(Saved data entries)
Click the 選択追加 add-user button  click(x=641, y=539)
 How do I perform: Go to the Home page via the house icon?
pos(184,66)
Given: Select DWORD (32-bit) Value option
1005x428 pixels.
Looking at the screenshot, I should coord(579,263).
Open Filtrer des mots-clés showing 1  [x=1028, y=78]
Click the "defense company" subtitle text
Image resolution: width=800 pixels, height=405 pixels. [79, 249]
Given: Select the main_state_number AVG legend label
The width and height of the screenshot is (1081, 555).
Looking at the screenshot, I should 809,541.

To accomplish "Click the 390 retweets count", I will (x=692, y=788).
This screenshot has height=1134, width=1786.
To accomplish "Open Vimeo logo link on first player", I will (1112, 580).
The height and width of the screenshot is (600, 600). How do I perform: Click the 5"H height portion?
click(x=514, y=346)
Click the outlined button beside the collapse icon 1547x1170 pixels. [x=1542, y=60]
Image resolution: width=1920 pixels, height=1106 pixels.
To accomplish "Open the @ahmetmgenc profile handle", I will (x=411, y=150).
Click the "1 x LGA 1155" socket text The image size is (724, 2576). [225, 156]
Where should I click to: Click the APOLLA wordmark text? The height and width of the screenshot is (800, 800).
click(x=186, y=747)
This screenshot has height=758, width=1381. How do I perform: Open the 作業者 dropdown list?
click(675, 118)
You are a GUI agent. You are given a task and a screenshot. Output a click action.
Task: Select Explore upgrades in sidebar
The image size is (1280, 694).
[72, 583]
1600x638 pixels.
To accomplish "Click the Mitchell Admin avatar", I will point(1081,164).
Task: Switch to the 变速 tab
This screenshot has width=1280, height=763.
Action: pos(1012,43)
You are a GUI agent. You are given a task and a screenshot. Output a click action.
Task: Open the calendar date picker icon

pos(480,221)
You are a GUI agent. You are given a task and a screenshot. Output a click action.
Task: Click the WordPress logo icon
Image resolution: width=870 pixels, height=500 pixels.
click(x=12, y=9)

* Exercise directions: Using the data above, repeat every line exactly.

* Solution to the exercise:
Click the 選択追加 add-user button  click(x=641, y=539)
 How do I perform: Go to the Home page via the house icon?
pos(184,66)
Given: Select DWORD (32-bit) Value option
1005x428 pixels.
Looking at the screenshot, I should coord(579,263).
Open Filtrer des mots-clés showing 1  [x=1028, y=78]
Click the "defense company" subtitle text
Image resolution: width=800 pixels, height=405 pixels. [79, 249]
Given: Select the main_state_number AVG legend label
The width and height of the screenshot is (1081, 555).
Looking at the screenshot, I should 809,541.

To accomplish "Click the 390 retweets count", I will (x=692, y=788).
This screenshot has height=1134, width=1786.
To accomplish "Open Vimeo logo link on first player", I will (1112, 580).
The height and width of the screenshot is (600, 600). How do I perform: Click the 5"H height portion?
click(x=514, y=346)
Click the outlined button beside the collapse icon 1547x1170 pixels. [x=1542, y=60]
Image resolution: width=1920 pixels, height=1106 pixels.
To accomplish "Open the @ahmetmgenc profile handle", I will (x=411, y=150).
Click the "1 x LGA 1155" socket text The image size is (724, 2576). [225, 156]
Where should I click to: Click the APOLLA wordmark text? The height and width of the screenshot is (800, 800).
click(x=186, y=747)
This screenshot has height=758, width=1381. How do I perform: Open the 作業者 dropdown list?
click(675, 118)
You are a GUI agent. You are given a task and a screenshot. Output a click action.
Task: Select Explore upgrades in sidebar
The image size is (1280, 694).
[72, 583]
1600x638 pixels.
To accomplish "Click the Mitchell Admin avatar", I will point(1081,164).
Task: Switch to the 变速 tab
This screenshot has width=1280, height=763.
Action: pos(1012,43)
You are a GUI agent. You are given a task and a screenshot. Output a click action.
Task: Open the calendar date picker icon

pos(480,221)
You are a GUI agent. You are given a task and a screenshot. Output a click action.
Task: Click the WordPress logo icon
Image resolution: width=870 pixels, height=500 pixels.
click(x=12, y=9)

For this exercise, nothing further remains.